Wildfire recovery well under way at Keysight Technologies
After the October wildfires, contractors for Keysight Technologies removed more than 1 million pounds of debris from the company’s Santa Rosa headquarters.
Keysight’s global workforce donated more than $1 million to help colleagues in Santa Rosa who lost 119 homes to the most destructive wildfires in state history.
And the company, the world’s largest electronics measurement business, by January had spent $7 million on fire-?related expenses, including costs to lease and equip temporary quarters for?1,200 employees in Rohnert Park and Petaluma.
The numbers provide insight into the challenges Keysight faced as it helped its displaced workers, restored damaged facilities and resumed design and production operations in Sonoma County.
“I’ve never seen anything like this, a crisis of this magnitude,” Keysight CEO Ron Nersesian said in a recent interview.
He called the response of his staff amazing, and he considered their efforts - especially “the way we took care of our people” - the proudest accomplishment of his career spanning more than three decades.
“This is definitely the thing I feel best about in my professional life,” Nersesian said.
Six months after the fires, recovery efforts continue at Keysight’s headquarters on Fountaingrove Parkway. About 300 of its 1,500 permanent, temporary and contract workers still report to interim quarters in Rohnert Park. All are expected to return to the Santa Rosa facility by the end of May.
At the campus, smoke and heat damage required the removal of 37,000 ceiling tiles in four massive buildings. Roughly 1,200 office cubicles were replaced, as well as carpets and heat-damaged windows.

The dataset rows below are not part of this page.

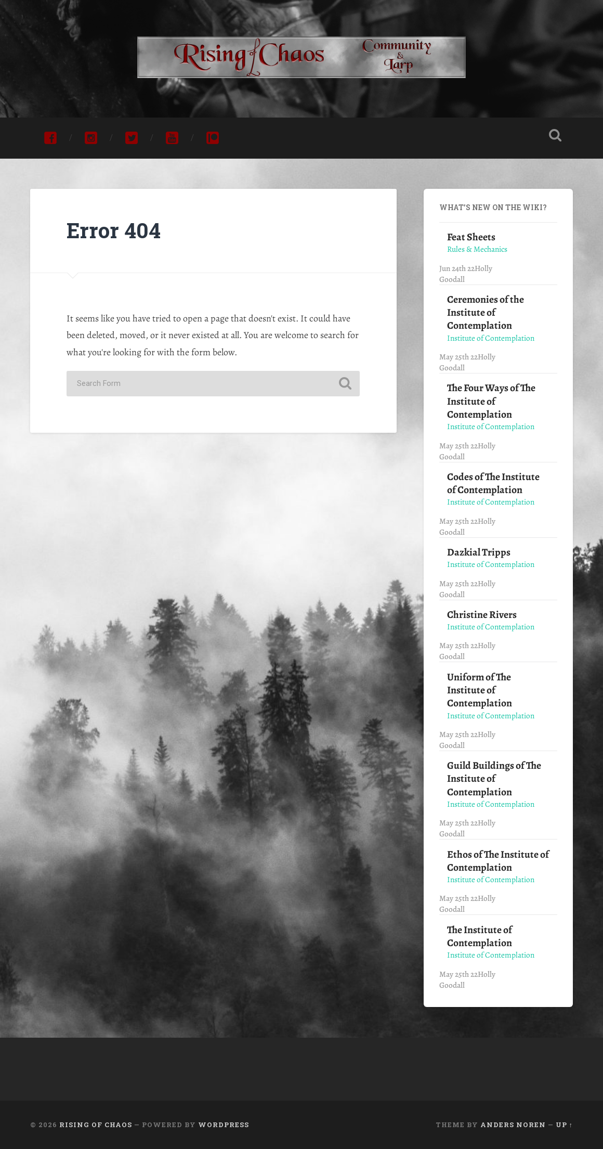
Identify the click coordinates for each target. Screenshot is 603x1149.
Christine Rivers (482, 615)
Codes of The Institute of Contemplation (493, 483)
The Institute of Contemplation (479, 936)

“Everything that was soft had to be replaced,” Hamish Gray, a senior vice president, said during a tour of the campus earlier this month. “Everything that was hard had to be cleaned.”
The flames that struck Keysight were among several North Bay wildfires that claimed 40 lives and destroyed?6,200 homes. The infernos, which began on the night of Oct. 8, became the most destructive wildfires in state history. Insured losses totaled nearly $10 billion.
Among those killed was Michel Azarian, a 41-year-old Keysight engineer who died from severe burns while fleeing the Tubbs fire as it leveled his Mark West Springs home.
Keysight is the largest company ever based in Sonoma County. With annual revenues of $3.2 billion, it employs roughly 12,600 workers in the U.S., Europe and Asia. Its products are used by the world’s largest tech and telecom companies in such fields as wireless, aerospace and defense, networking, automotive and devices characterized under “the Internet of Things.”
Keysight’s ties to Sonoma County began in 1972 when Hewlett-Packard opened operations here and went on to develop 1 million square feet of office and production space at the Fountaingrove campus. HP’s measurement business later split off to become Agilent Technologies, which at its height employed more than 5,000 workers in the county. In 2014, Keysight split off from Agilent to become its own publicly traded company.
Throughout the decades, the county has benefited from the high-paying jobs offered by Keysight and its predecessors, said Ben Stone, executive director of the Sonoma County Economic Development Board. Also, he said, from its earliest days as Hewlett-Packard until the present, the business has set the standard for giving back to the community, especially by encouraging its staff to volunteer with a range of local organizations.
“I think that was HP’s gift to Sonoma County,” said Stone.
When the wildfires struck, Keysight officials quickly set up an emergency response center to plan recovery efforts and to help spread news to their workers, customers and investors. Crisis team members gathered in the Petaluma dining room of Claire McCarthy, the company’s global director of security and environmental, health and safety. For roughly the next 10 days, Nersesian said, McCarthy’s home became the center for managing the response efforts.
Nersesian had been in Germany when the fires erupted. He soon boarded a plane and returned to Santa Rosa on Tuesday morning Oct. 10.
One of his first priorities was to find temporary quarters that could hold at least 1,000 workers.
Within two days the company had secured space for 100 workers in Petaluma and for 1,100 in Rohnert Park at SOMO Village, originally built as a Hewlett-Packard facility and closed by Agilent in 2004.
Keysight also quickly set up an employee relief center in Santa Rosa that provided meals, supplies and other relief for workers who had lost homes or been displaced by the fires. The company arranged for workers to receive counseling, legal guidance and help finding temporary housing.